Excerpted records -
"""
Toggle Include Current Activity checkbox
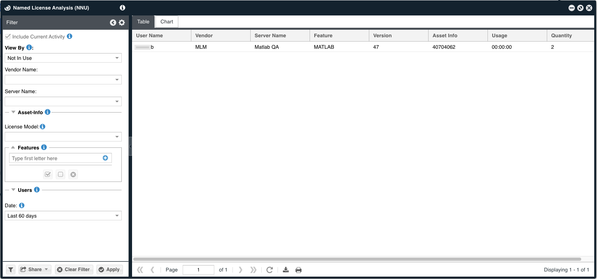Screen dimensions: 597x279 click(x=8, y=36)
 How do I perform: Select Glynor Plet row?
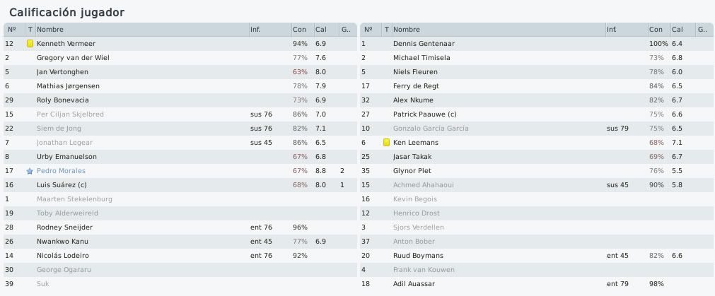point(537,171)
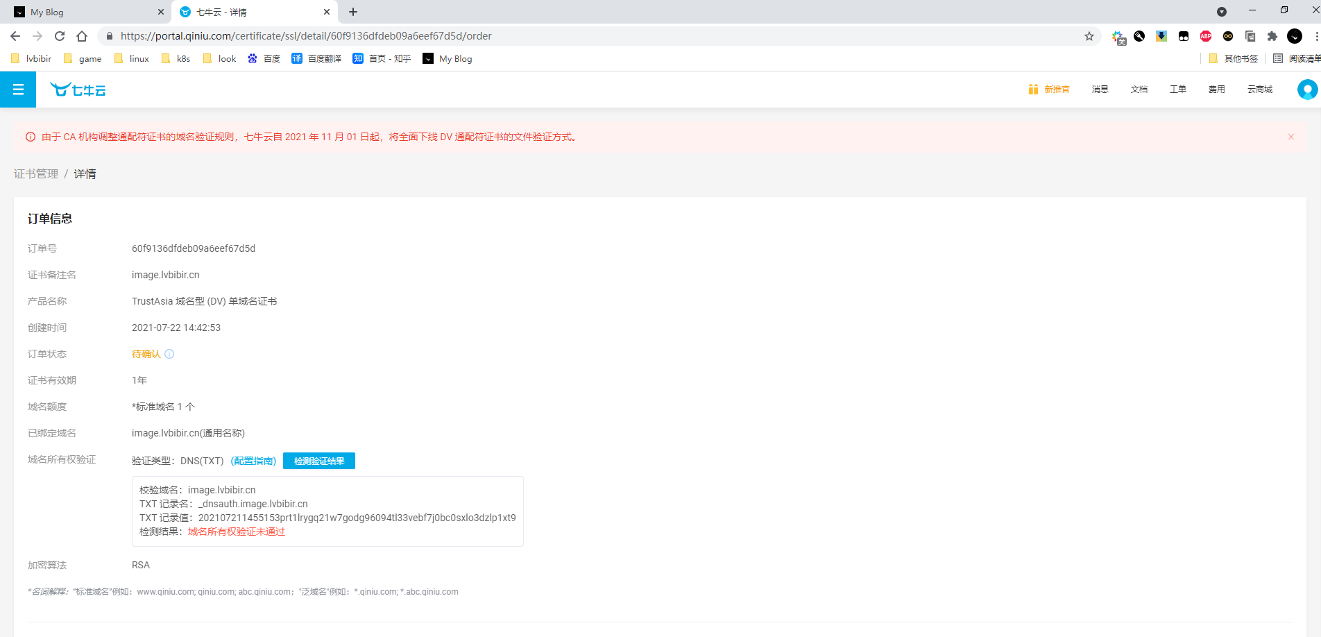Click the Qiniu Cloud logo

[x=78, y=90]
"""
Aim of the task - Restate the data above exactly, stripping out each image.

Finished exercise -
Toggle Include Current Activity checkbox
Screen dimensions: 597x279 click(x=8, y=36)
 How do I perform: Select Glynor Plet row?
point(537,171)
Click the Qiniu Cloud logo

[x=78, y=90]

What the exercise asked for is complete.